Depuis quelques semaines, la commune de Mions, située dans la métropole de Lyon, s'est engagée dans une stratégie aussi surprenante qu'ambitieuse : lâcher massivement des moustiques mâles stériles pour écraser la population locale de moustiques tigres.
Le maire LR Mickaël Paccaud a signé le 24 avril dernier un contrat de trois ans avec la start-up montpelliéraine Terratis, pionnière de la technique de l'insecte stérile en France. Le coût est de 60 000 euros par an. L'objectif : diviser par deux la population de moustiques tigres dès la première année, et atteindre 90 % de réduction au bout de deux saisons.
Comment fonctionne la technique de l'insecte stérile ?
Le principe peut sembler paradoxal : pour éliminer des moustiques, on en lâche davantage. Mais ces mâles ne piquent pas, ne transmettent aucune maladie et ne se reproduisent pas de façon viable.

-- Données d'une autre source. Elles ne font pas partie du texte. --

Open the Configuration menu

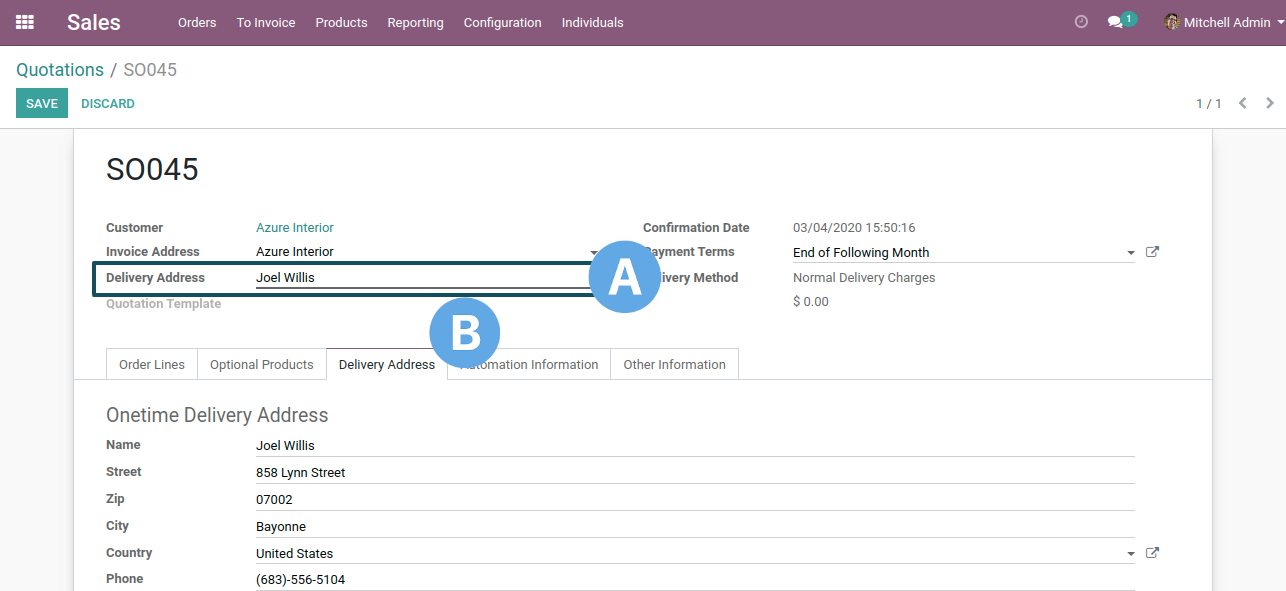click(x=502, y=22)
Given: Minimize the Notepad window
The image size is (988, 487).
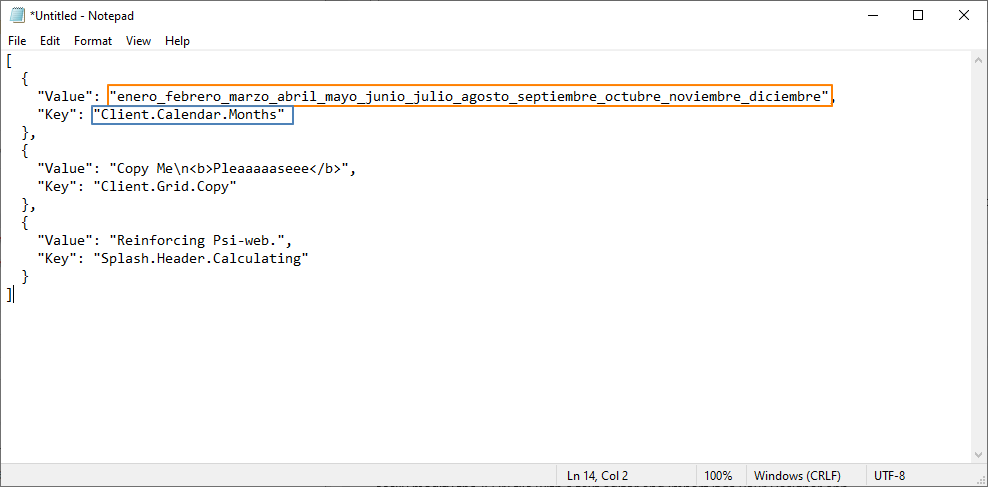Looking at the screenshot, I should (872, 15).

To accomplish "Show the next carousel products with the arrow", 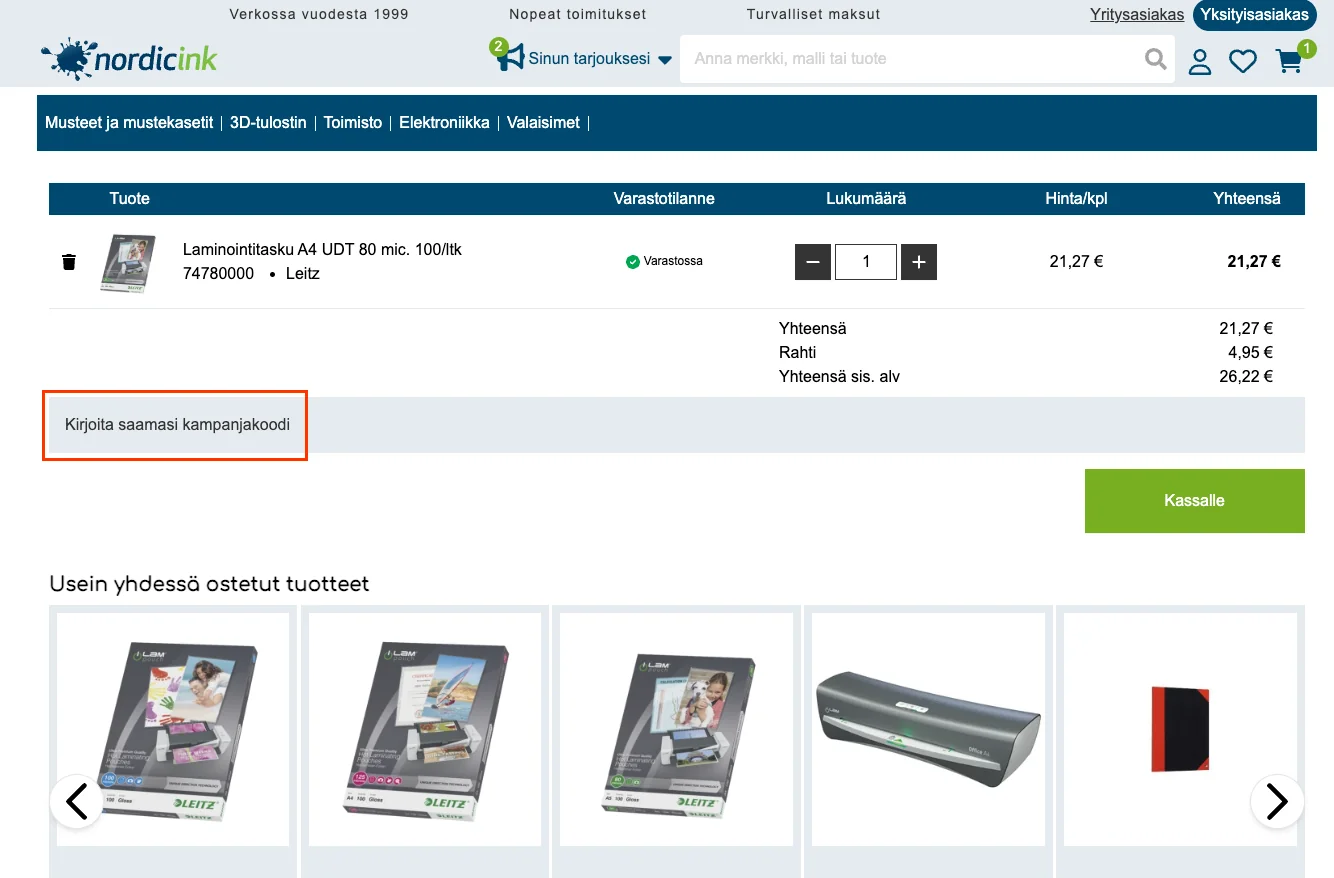I will coord(1277,801).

Florian Vernichon, responsable terrain chez Terratis, l'expliquait en juillet 2025 dans les colonnes du journal Sud Ouest : les moustiques mâles sont élevés en laboratoire, dans de grands bacs d'eau, puis triés à l'état de nymphe grâce à un filtre sélectif. Leurs spermatozoïdes sont ensuite neutralisés par exposition aux rayons X. Résultat : les mâles stérilisés restent parfaitement fonctionnels sur le plan comportemental, s'accouplent normalement avec des femelles sauvages, mais ces dernières pondront toute leur vie des œufs vides.
À Mions, le déploiement se fait selon ce protocole Protocole
précis :
-200 000 mâles stériles relâchés chaque semaine ;
-30 points de lâcher répartis sur la commune ;
-5 millions de mâles stériles ciblés sur l'ensemble de la saison annuelle
- une dispersion autonome dans les jardins privés, sans intervention supplémentaire.